The fall and winter are also the festive months in the Mexican culture. Our last post depicted the details of the apple festival that we attended, and we have booked our calendars with all sorts of other events here in Mexico that we will be attending. Seems like fun right? You might wonder, “Why are Pete and Liesl attending all these events? I thought they were learning Spanish.” Well, we are, but we are also learning about the Mexican culture here in Chihuahua and also in the smaller pueblos throughout the country, as these cultures in and of themselves are very different. With all of the Mexican holidays coming up there are dozens of opportunities for us to learn why the Mexican people do the things they do on these holidays, think the way they think, and value what they value. Our participation in these events gives us new insights into their culture, and are also great venues to practice our Spanish with our language helpers as we re-count these events to them in Spanish.

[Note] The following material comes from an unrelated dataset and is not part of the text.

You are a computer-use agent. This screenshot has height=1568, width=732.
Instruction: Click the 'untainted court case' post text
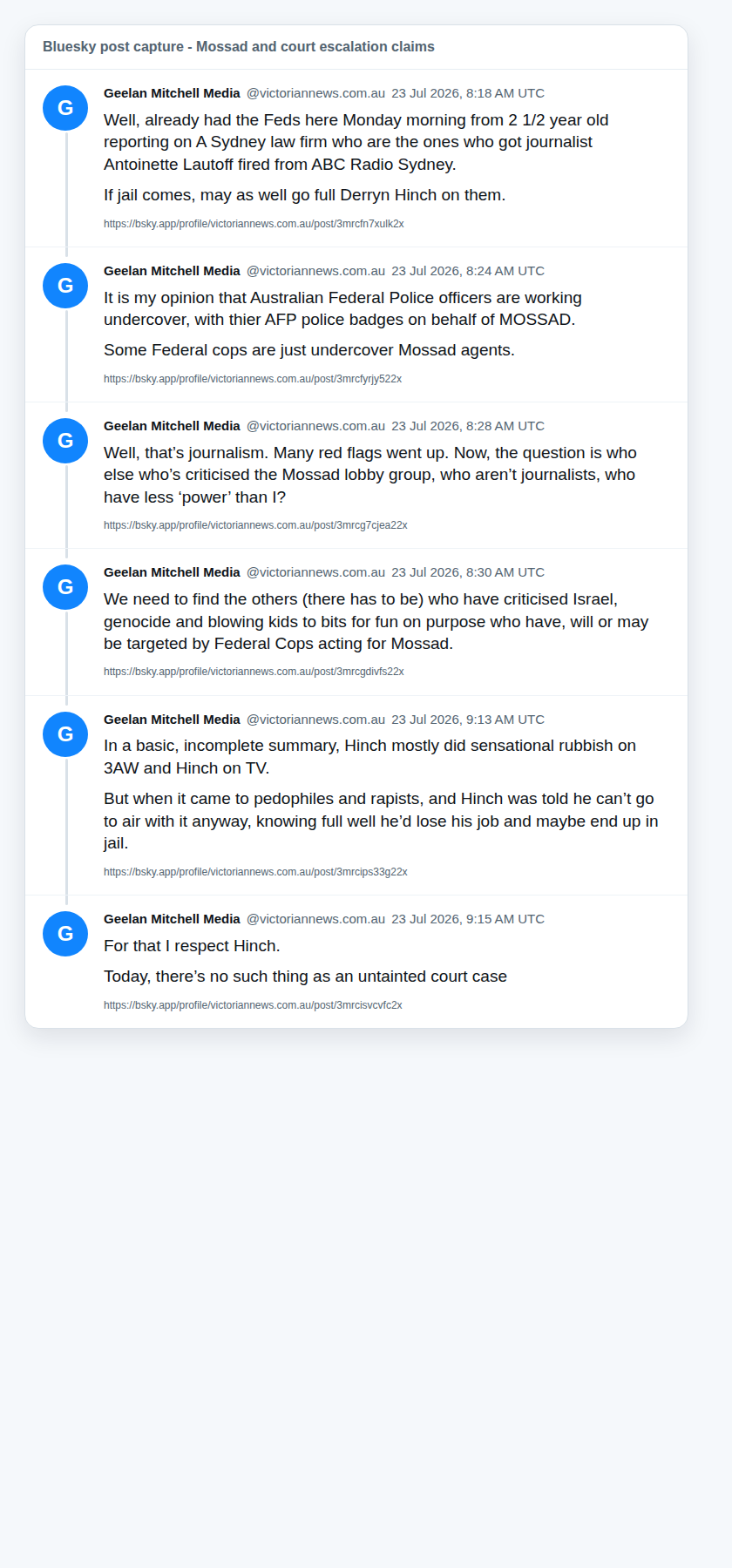[305, 977]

Starting the end of October and continuing through November and even December we will be posting about each of the holidays that we have observed here in Mexico and sharing photos and stories about them with all of you. Below I have mentioned several of the holidays and summarized what they are about – you can think of this as a preview for the culture we will be sharing with you all in the next couple months. Also, if you want or have extra time you can look into these holidays for yourself. Many of these holidays have Catholic, traditional, or a blend of origins.
31 de Octubre – Halloween
A borrowed holiday from the U.S., but many Mexicans participate in the same activities, dressing up and trick-or-treating. When arriving at homes, though, they don’t say “Trick or treat!” Instead, they shout “Queremos Halloween” which basically means “We want Halloween.”
1 & 2 de Noviembre – Ninos Santos (1) & Dia de los Muertos (All Saints & Day of the Dead)
In most parts of Mexico, November 1, which is known as All Saints/Souls Day elsewhere, is set aside for remembrance of deceased infants and children, often referred to as angelitos (little angels). Those who have died as adults are honored November 2, the Day of the Dead (and Pete’s birthday! Similar to if he were born on Halloween in the US). The Day of the Dead is celebrated in varying degrees. More to come on that.
20 de Noviembre – Dia de la Revolucion (Revolution Day)
This is the celebration and remembrance of the anniversary of the Mexican Revolution. On this day Mexicans commemorate the Mexican Revolution of 1910 to 1917 which was initiated by Francisco I. Madero and put an end to the dictatorship of Porfirio Diaz. Many battles were fought here in Chihuahua. The old penitentiary two miles from our house still has bullet holes in it from the Revolution!